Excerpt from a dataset
▬▬▬
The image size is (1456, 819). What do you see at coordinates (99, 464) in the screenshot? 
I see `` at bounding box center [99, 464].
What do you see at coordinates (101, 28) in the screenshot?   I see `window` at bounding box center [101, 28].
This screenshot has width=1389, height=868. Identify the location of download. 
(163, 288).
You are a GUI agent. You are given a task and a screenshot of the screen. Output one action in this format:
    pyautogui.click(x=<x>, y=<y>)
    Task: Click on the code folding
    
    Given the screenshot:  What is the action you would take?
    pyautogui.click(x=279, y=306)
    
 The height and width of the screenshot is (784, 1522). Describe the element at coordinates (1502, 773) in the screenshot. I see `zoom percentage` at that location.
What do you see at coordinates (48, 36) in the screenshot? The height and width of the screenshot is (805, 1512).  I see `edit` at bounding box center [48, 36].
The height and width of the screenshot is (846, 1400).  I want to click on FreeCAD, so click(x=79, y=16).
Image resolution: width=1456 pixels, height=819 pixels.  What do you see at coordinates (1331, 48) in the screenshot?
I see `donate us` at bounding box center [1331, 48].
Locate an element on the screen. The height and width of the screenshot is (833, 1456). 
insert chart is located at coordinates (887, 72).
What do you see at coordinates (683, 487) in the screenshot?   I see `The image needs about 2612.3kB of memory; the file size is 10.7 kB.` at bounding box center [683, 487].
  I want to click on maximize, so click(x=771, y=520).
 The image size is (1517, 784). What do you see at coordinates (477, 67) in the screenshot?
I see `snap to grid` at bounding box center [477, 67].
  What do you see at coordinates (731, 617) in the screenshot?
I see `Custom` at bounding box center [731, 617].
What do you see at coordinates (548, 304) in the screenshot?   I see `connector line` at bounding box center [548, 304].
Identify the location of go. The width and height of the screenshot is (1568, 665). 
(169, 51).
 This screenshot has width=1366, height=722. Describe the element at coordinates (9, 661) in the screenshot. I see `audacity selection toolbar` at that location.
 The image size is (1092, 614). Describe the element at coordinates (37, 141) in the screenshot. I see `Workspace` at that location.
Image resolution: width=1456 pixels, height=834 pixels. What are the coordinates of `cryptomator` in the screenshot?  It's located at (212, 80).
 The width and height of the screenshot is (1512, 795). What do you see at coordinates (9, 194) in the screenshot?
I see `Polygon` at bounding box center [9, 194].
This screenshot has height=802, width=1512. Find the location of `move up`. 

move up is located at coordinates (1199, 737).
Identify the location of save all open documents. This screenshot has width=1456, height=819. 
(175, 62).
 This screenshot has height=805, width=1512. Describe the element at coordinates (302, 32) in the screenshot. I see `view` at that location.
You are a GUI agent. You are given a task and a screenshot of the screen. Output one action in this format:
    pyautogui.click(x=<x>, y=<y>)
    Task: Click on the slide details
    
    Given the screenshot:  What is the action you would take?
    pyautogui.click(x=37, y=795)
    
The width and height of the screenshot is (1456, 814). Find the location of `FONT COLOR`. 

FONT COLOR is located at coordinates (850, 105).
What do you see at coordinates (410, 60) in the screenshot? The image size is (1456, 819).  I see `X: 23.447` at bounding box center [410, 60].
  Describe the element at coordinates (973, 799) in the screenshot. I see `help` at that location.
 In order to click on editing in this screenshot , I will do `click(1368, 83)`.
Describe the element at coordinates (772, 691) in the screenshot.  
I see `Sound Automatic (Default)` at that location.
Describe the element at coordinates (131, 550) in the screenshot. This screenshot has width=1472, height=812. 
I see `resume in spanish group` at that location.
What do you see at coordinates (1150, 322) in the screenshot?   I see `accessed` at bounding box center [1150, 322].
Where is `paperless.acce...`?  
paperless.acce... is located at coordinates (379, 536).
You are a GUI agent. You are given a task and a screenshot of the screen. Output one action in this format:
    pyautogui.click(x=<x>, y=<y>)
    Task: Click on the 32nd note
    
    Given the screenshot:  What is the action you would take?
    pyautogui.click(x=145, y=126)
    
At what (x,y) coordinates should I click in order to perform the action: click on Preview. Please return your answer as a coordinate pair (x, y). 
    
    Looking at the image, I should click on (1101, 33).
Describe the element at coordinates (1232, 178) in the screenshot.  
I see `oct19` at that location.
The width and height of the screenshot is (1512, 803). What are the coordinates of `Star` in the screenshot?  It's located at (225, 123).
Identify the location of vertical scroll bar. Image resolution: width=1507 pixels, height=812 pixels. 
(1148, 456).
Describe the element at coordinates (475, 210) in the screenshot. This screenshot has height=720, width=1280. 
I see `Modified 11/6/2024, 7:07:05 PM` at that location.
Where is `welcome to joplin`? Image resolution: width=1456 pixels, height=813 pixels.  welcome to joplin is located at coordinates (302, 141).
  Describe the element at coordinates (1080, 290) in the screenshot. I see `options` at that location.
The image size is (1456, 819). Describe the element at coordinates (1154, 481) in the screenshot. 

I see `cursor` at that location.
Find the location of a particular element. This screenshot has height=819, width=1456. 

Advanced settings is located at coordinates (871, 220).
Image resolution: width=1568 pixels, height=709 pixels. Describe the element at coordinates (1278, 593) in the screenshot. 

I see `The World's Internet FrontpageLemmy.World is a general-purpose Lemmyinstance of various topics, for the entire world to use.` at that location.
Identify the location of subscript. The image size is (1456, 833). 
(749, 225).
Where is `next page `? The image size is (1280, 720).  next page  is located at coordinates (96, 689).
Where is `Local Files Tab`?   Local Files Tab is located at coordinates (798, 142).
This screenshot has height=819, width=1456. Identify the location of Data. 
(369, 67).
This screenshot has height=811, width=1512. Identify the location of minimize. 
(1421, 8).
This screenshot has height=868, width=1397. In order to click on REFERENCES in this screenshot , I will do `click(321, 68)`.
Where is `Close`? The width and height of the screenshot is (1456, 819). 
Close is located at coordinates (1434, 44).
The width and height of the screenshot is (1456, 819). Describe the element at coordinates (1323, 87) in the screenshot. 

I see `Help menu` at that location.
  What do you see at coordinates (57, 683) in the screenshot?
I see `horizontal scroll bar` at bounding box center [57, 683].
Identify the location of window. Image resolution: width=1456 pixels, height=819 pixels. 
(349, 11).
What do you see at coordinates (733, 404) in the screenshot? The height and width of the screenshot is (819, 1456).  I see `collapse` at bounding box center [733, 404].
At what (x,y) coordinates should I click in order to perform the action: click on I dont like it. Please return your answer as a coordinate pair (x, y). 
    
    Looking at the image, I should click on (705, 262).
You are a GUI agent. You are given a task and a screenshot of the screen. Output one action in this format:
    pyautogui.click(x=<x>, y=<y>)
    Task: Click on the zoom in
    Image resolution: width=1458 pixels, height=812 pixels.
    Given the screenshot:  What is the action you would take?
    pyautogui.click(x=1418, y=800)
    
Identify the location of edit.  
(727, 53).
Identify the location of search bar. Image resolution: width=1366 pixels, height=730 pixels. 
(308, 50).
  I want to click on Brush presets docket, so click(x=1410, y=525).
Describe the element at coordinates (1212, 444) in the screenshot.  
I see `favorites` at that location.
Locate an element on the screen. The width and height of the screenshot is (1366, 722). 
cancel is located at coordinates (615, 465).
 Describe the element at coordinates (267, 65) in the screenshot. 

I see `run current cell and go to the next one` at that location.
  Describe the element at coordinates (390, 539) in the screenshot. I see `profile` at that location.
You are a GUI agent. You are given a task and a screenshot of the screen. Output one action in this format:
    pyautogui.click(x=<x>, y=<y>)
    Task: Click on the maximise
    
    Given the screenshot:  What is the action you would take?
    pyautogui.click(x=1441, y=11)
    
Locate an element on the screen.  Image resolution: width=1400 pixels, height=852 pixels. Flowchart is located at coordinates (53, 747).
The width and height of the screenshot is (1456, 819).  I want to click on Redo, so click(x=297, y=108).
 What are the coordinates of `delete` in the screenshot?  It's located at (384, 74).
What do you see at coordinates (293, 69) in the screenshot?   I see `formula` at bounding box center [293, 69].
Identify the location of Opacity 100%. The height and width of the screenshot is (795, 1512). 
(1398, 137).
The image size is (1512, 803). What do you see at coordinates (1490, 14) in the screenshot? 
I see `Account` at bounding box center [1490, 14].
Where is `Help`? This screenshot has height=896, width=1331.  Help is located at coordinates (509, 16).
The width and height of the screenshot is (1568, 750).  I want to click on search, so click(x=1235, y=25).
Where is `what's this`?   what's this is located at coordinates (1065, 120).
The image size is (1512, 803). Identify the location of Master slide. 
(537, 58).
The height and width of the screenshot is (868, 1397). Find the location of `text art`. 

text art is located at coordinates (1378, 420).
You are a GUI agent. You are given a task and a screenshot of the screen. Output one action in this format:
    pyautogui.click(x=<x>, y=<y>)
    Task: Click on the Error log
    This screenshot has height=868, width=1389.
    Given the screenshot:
▬▬▬
= Task =
Please edit the items from the line with "In order to click on editing" to the line with "paperless.acce... is located", replacing "Describe the element" with "Identify the element" and leaving everything else as it is. Return only those lines.

= Written response =
 In order to click on editing in this screenshot , I will do `click(1368, 83)`.
Identify the element at coordinates (772, 691) in the screenshot.  
I see `Sound Automatic (Default)` at that location.
Identify the element at coordinates (131, 550) in the screenshot. This screenshot has width=1472, height=812. 
I see `resume in spanish group` at that location.
What do you see at coordinates (1150, 322) in the screenshot?   I see `accessed` at bounding box center [1150, 322].
Where is `paperless.acce...`?  
paperless.acce... is located at coordinates (379, 536).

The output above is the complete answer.